= Professional football in Canada =

Professional gridiron football is one of the most popular sports in Canada. Unlike most countries, but paralleling its counterpart, the United States, football in Canada refers to the gridiron-based game developed in both countries over the course of the late 19th and early 20th centuries, and not to association football (which is known in Canada as soccer).

==Professional Canadian football==
Only one professional football league has a permanent presence in Canada: the Canadian Football League (CFL), an organization founded in 1958 to accommodate the ongoing trend of professionalism in the Canadian football ranks since the 1940s. The CFL, like most amateur Canadian football leagues, plays on a larger field using a rulebook with several significant rule differences compared to the game as it is played in the United States. The league is composed of two divisions and nine teams in most of the largest Canadian markets, with at least one team in each province between British Columbia (BC Lions) and Quebec (Montreal Alouettes) inclusive. The only presence in Atlantic Canada is a semi-regular series of games in New Brunswick and Nova Scotia (Touchdown Atlantic) and a smattering of earlier preseason contests. The CFL operates a two-week preseason beginning in May, an 18-game regular season from June to October, and a six-team playoff tournament, culminating in the Grey Cup on the third Sunday of November.

==Professional American football==
Several attempts to place franchises playing American football rules in Canada have occurred over the course of history:

- The Los Angeles Wildcats of the American Football League (1926), as part of its travelling schedule, played one of its games in Toronto. The game introduced the first forward passes on Canadian soil (Canadian football did not allow the move until three years later).
- The Quebec Rifles joined the United Football League (1961–1964) in the league's final year, then relocated to Toronto and joined the Continental Football League for two seasons (1965–1967) and were known as the Toronto Rifles. The Continental Football League placed another franchise in Montreal, known as the Montreal Beavers, who played for two seasons (1966–1967); a third, the Victoria Steelers (originally of the semi-pro Pacific Football League), played one season (1967) in the Continental league.
- The Toronto Northmen were a World Football League franchise, but never played a game due to the introduction of a bill proposing the Canadian Football Act. The bill was prompted by fears that the WFL might usurp the CFL. The mere threat of the bill's passage prompted the franchise to leave Canada before playing; it became the Memphis Southmen. (The WFL later played one game in London, Ontario, without objections.) Likewise, an attempt to put what would become the United States Football League's Tampa Bay Bandits in Hamilton was thwarted when a senator threatened to reintroduce a similar bill.
- The Montreal Machine were a World League of American Football franchise who played two seasons in 1991 and 1992.

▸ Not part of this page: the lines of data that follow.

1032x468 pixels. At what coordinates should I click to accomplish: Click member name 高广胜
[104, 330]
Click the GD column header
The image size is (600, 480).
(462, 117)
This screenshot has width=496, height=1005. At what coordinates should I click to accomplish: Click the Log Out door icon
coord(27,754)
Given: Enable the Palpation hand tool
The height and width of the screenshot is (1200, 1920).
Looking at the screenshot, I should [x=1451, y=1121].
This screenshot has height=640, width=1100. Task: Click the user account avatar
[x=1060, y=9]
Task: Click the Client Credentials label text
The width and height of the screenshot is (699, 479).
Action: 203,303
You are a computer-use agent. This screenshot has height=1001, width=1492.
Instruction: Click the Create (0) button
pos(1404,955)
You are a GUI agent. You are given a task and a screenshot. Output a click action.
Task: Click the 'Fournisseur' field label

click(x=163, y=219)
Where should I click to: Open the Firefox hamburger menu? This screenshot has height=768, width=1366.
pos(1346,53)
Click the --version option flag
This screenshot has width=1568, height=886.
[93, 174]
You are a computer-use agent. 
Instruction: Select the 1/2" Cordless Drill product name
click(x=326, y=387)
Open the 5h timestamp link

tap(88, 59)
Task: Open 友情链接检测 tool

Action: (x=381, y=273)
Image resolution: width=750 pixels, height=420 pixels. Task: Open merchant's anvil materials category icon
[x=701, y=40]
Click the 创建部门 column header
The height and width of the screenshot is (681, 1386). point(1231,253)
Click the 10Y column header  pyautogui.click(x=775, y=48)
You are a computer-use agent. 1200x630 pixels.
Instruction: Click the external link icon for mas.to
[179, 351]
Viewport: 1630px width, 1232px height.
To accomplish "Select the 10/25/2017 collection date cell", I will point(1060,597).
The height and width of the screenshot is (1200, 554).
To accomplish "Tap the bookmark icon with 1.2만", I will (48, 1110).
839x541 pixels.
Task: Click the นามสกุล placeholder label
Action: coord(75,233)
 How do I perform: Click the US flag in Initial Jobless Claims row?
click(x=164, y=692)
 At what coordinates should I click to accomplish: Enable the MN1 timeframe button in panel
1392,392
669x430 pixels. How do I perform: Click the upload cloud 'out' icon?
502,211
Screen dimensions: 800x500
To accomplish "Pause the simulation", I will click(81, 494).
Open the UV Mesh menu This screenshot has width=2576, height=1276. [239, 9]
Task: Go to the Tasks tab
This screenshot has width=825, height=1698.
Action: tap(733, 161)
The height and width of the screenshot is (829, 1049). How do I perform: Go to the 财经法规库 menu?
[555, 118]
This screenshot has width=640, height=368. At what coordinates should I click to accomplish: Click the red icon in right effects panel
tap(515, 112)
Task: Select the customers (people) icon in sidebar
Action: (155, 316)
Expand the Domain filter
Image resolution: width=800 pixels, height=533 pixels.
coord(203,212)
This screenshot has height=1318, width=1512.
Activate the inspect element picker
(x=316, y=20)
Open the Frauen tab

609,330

The Toronto Phantoms were a franchise of the Arena Football League who played two seasons in 2001 and 2002. Until 2017, they were the only professional indoor American football team to have attempted to take root in Canada; a second attempt, the Niagara Spartans (run by the established semi-pro Steel City Patriots team in the Hamilton area), played in the Can-Am Indoor Football League; the Spartans had their season cut short after four games, all on the road, when international border issues with the league's American teams proved to be unworkable.

The Montreal Blitz played in the Independent Women's Football League from 2001 to 2015, and the Women's Football Alliance since 2017.

The National Football League, the dominant professional football league in the United States, also has a large following in Canada due in part to significant media exposure. The NFL has occasionally played games in Toronto (as well as, more sporadically, other Canadian cities) over the course of its history but has never attempted to permanently place a team there. The Bills Toronto Series was the NFL's most direct presence in Canada; in that series, which ran from 2008 to 2013, the Buffalo Bills played one of their regular season home games in Toronto's Rogers Centre.